Dr. Tom Maniatis, chairperson of the New York Genome Center’s scientific and clinical steering committee, was introduced by Darnell as the driving force behind the center. Preliminary meetings for the facility began three years ago, and Maniatis, who was integral in founding the center, joked it all started because they had a “pretty foolish idea.”

This idea morphed into the Sixth Ave. genome center, which now serves as a model for the future of medicine and biotechnology.

“The New York Genome Center will not only provide large-scale sequencing using state-of-the-art technology,” Maniatis said, “but will bring together the entire New York community to tackle the problem of making biological and medical sense of large data sets.”

Bloomberg was the final speaker, and prefaced his comments with a good health report.
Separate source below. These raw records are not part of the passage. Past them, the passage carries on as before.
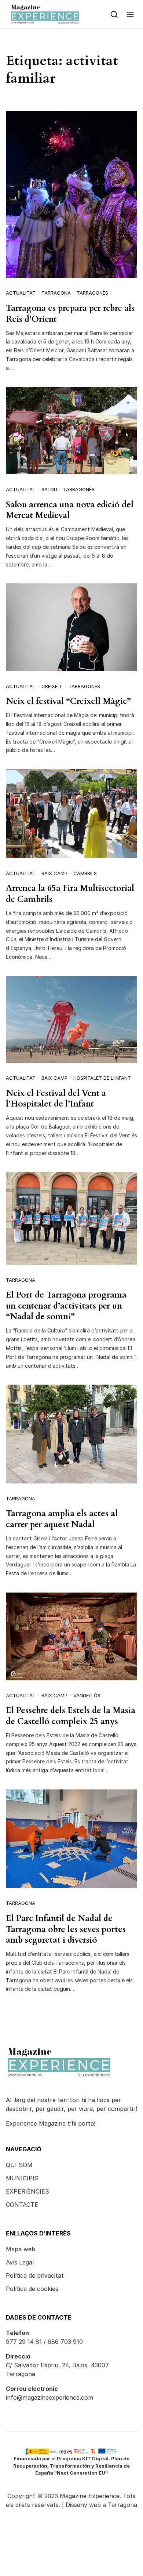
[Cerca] (114, 14)
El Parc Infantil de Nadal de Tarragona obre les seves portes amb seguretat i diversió (66, 1929)
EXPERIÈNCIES (27, 2191)
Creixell (52, 686)
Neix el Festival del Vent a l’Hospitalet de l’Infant (56, 1098)
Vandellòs (86, 1695)
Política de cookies (32, 2288)
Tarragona (56, 293)
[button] (130, 14)
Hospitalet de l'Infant (102, 1078)
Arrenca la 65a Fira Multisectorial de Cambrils (70, 893)
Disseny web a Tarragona (101, 2504)
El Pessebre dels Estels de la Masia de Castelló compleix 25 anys (70, 1716)
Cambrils (85, 873)
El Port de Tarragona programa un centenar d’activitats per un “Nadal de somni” (66, 1305)
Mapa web (20, 2249)
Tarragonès (92, 293)
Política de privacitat (35, 2275)
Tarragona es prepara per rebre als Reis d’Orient (70, 313)
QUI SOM (19, 2165)
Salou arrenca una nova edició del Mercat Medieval (69, 510)
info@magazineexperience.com (49, 2397)
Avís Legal (20, 2262)
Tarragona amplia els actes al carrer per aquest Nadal (62, 1519)
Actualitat (21, 293)
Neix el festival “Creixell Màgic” (68, 701)
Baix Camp (54, 873)
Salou (49, 489)
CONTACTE (22, 2204)
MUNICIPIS (22, 2178)
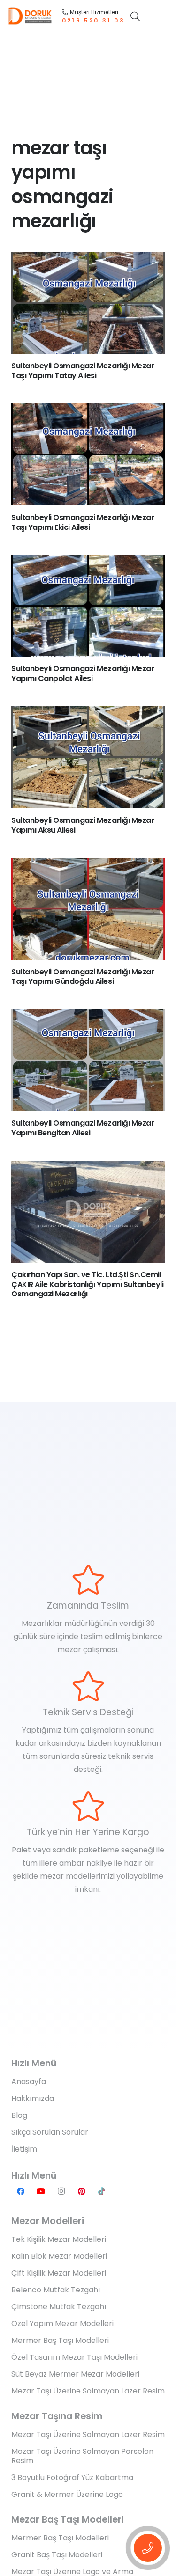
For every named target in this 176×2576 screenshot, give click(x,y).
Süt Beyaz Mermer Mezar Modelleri (75, 2374)
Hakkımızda (32, 2098)
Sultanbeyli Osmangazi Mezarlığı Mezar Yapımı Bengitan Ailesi (82, 1128)
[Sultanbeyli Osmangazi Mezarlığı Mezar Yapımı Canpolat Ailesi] (88, 606)
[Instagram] (61, 2191)
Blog (19, 2115)
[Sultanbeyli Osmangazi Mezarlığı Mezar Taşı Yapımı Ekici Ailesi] (88, 454)
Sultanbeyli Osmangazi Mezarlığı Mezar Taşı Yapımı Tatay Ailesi (82, 370)
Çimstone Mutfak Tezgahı (58, 2306)
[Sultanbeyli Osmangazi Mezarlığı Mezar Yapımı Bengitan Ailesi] (88, 1060)
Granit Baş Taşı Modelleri (56, 2554)
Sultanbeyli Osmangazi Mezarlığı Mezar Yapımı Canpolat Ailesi (82, 673)
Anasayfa (28, 2081)
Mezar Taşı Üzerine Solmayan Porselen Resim (82, 2456)
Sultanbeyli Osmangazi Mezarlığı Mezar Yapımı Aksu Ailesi (82, 825)
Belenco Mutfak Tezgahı (55, 2289)
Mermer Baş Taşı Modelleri (60, 2340)
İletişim (24, 2149)
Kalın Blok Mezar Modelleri (59, 2256)
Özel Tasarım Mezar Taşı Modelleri (74, 2357)
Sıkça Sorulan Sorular (49, 2132)
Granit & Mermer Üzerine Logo (67, 2494)
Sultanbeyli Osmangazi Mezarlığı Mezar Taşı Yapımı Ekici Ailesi (82, 522)
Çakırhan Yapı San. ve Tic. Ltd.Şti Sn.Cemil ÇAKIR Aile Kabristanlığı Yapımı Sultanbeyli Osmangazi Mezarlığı (87, 1284)
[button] (135, 16)
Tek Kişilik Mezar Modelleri (58, 2239)
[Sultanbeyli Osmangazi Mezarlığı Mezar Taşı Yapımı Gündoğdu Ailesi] (88, 909)
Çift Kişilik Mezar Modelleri (58, 2273)
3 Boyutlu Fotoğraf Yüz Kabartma (72, 2477)
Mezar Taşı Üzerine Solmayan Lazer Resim (88, 2391)
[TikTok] (101, 2191)
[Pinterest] (81, 2191)
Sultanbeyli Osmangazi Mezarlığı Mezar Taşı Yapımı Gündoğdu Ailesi (82, 976)
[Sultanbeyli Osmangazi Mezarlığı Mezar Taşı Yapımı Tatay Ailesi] (88, 303)
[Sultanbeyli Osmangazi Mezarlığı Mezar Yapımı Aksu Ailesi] (88, 757)
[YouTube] (40, 2191)
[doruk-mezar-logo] (30, 16)
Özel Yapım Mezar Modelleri (62, 2323)
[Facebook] (20, 2191)
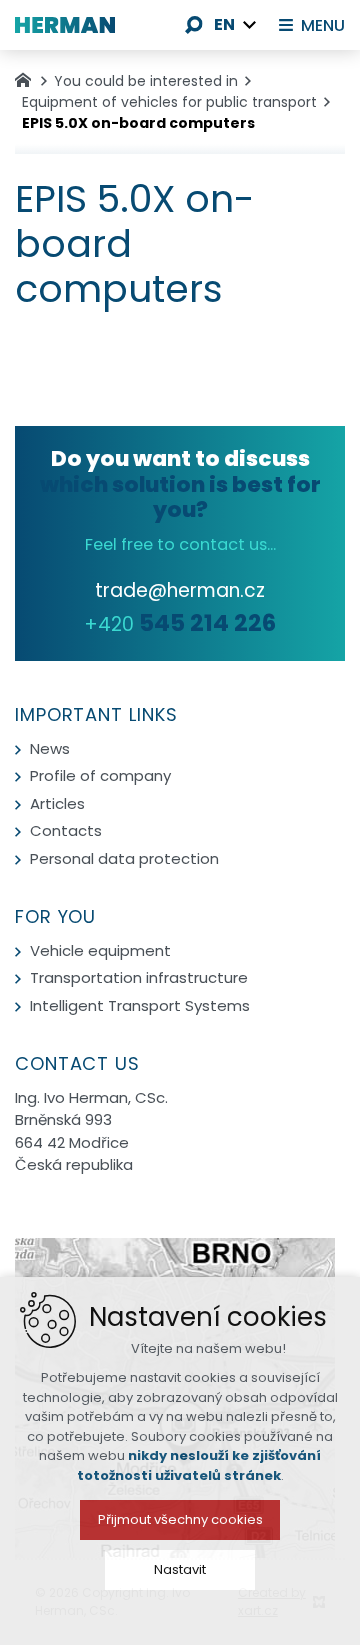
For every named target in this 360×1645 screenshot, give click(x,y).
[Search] (194, 25)
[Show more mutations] (250, 25)
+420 (180, 624)
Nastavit (180, 1569)
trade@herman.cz (180, 590)
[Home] (28, 78)
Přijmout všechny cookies (180, 1519)
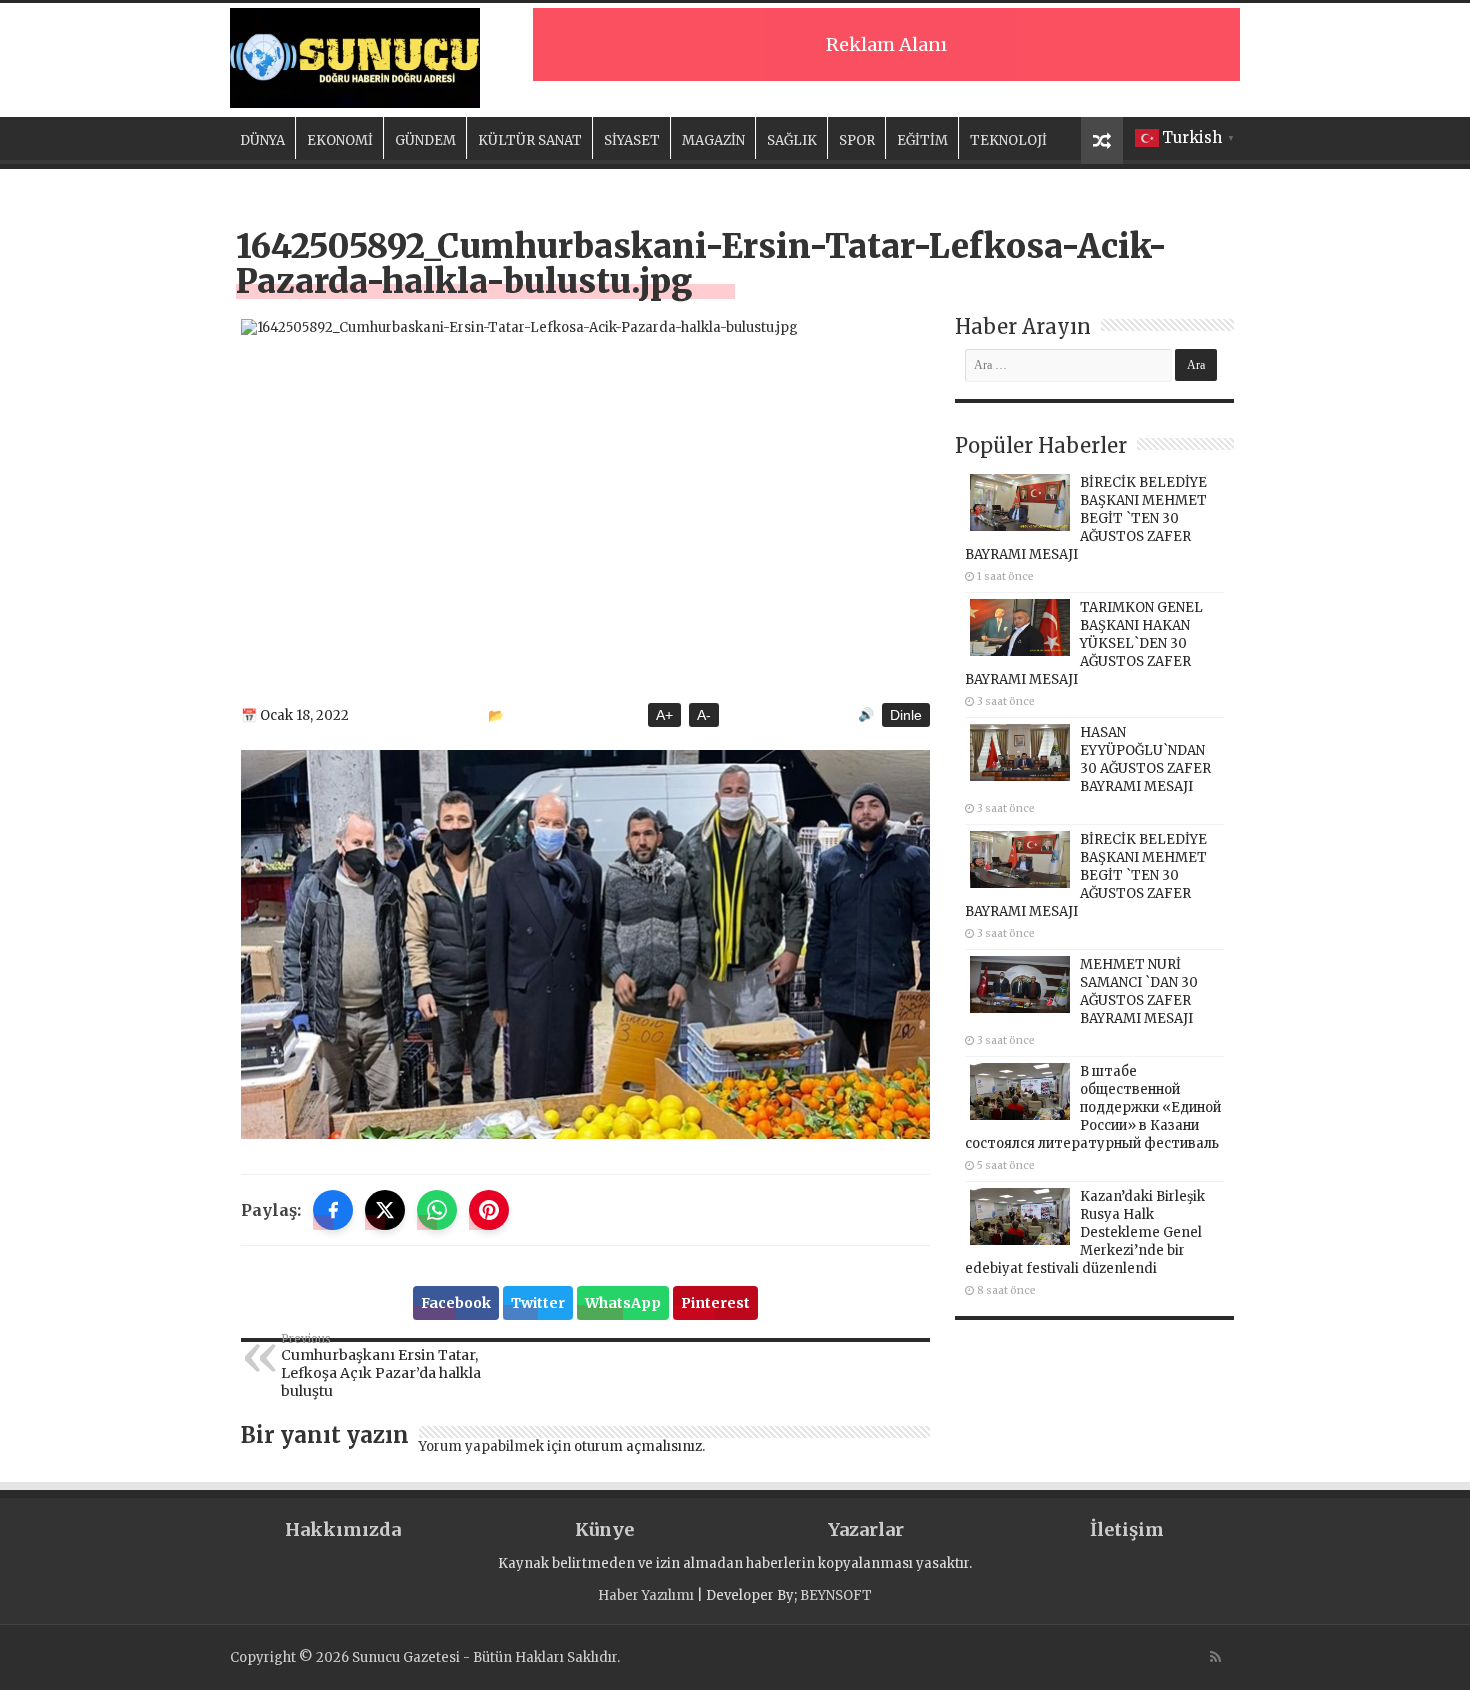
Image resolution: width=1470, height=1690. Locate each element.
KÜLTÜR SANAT (530, 140)
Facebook (456, 1303)
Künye (604, 1529)
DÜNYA (262, 140)
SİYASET (632, 140)
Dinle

“I feel fine, but if I keel over, you should know, all the philanthropy stops,” he joked. “I tried to explain that to Johns Hopkins.”

On a more serious note, Bloomberg praised New York City as a place of innovation, for commerce, culture, science and industry.

“Innovation seems to be in our DNA,” he said.

Science is a fast-moving industry, and Bloomberg has been instrumental in bringing it to New York. In addition to the $5 million his administration financed to cover the startup cost of the genome center, he also contributed to the Alexander Center for Life Science, another collaborative institute with pharmaceutical labs, and is developing science facilities at the Brooklyn Army Terminal.

Bloomberg noted that researchers in Manhattan receive $1.4 billion in funding, and that the city over all gets $64 billion in research funding from the federal National Institute of Health.

“Our administration investing in the New York Genome Center is part of our overall strategy called the ‘Innovative Economy in New York,’ ” he said. Bloomberg said he wants to attract people to the Big Apple with creative jobs and good living conditions.

As a parting shot, Bloomberg offered some advice to both Drs. Darnell and Maniatis.

“This is the logical place for the New York Genome Center,” he said. “Bob and Tom, let me just say what I say to all my new employees — don’t screw it up.”

With a seven-floor, cutting-edge facility and room for growth — there are currently only 51 employees — the center is bound to find talent to fill the seats of its cubicles and labs.

William Fair, the center’s vice president for strategic operations, led a tour of the place. The center contains administrative offices, a board room, conference rooms and a training room equipped with a flat-screen TV, a huge white dry-erase board, stools and a couch. There are also areas for researchers to pause for coffee, or work together on a deep-purple couch around a flat-screen TV.

“The center is designed to promote collaboration, with glass divides, informal and formal rooms and an outside garden,” Fair explained.

The view of the city from the center’s garden matches the genome center’s logo. There are interconnecting staircases, the walls are painted bright orange, and there is plenty of light in the labs and the lab write-up areas. Even the  washroom has a spectacular view.

The DNA is kept in large freezers before it goes onto the sequencing machines. There are 10 freezers, and one contained a few small boxes of RNA samples.

There are several different labs throughout the buildings, an innovation lab, a sample prep room, a production sequencing lab and a Clinical Laboratory Improvement Amendments-certified lab for 43 states, excluding New York, which they are working on. It is a difficult certification to obtain, and only Columbia University and Mount Sinai are C.L.I.A. certified in Manhattan.

Although there are currently 51 employees at the New York Genome Center, many more are anticipated to join. The plan is to have 300 people by 2014, and 500 by five years after that.

“We’re looking for people good with big data who can interpret it quickly, and see patterns emerging,” Fair said. “We need people to take complex data and make it simpler,” he added.